Safety: This is huge. Additional training helps, but this is an institutional issue. It may require massive turnover for the entire agency to be on the same page regarding safely. Some of the newer ideas proposed by Metro are increased random drug testing of some workers, right of way training, fatigue management/prevention programs and more funding for suicide prevention (for riders, not workers).

Any changes approved by the Board would go into effect almost immediately, with new fares effective June 27th and other service changes and reductions being fulfilled by September of 2010. After public meetings, revisions to proposals and the general mood of transit in DC, I predict the following state of Metro in the second half of 2010.

New rush hour fares: Base rush hour fare will increase from $1.65 to $1.90. Currently we are paying a surcharge rate of $1.75, but that ends this summer. Maximum rush fare will increase to $5.00.

New base fare: Non rush hour base fare will increase from $1.35 to $1.55.

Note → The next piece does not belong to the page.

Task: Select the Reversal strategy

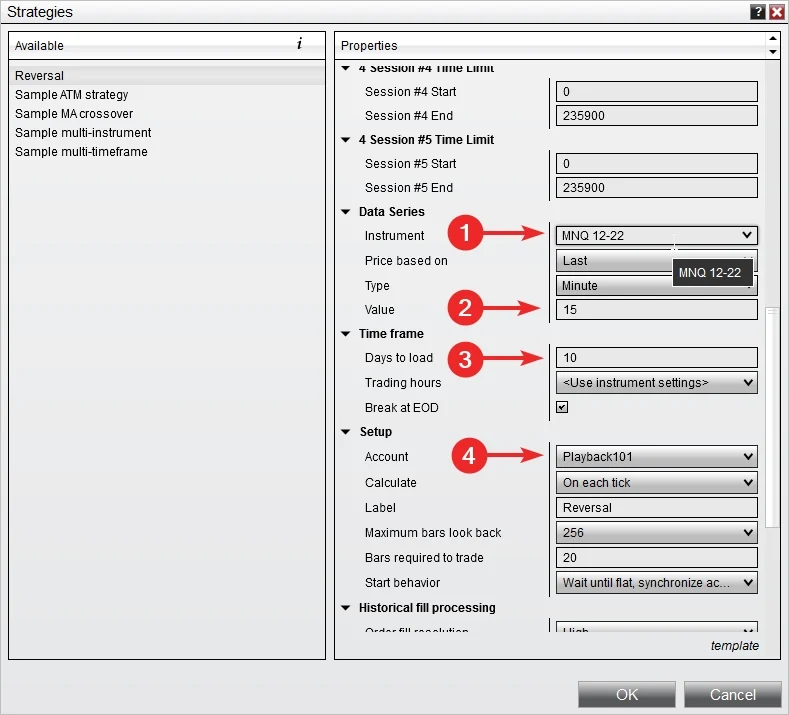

Parking: Fees are different in each lot, but all day parking at Metro lots will increase $.50 where ever you are. And reserved spaces will increase in price as well.

Internal Reductions: Metro is looking hard at cutting costs internally. You may never see the changes as a rider, but they have proposed massive cuts across departments totaling hundreds of thousands of dollars. This includes eliminating staff, including some whole offices, reducing the use of special consultants and outside legal counsel and deferring the hiring of various new employees.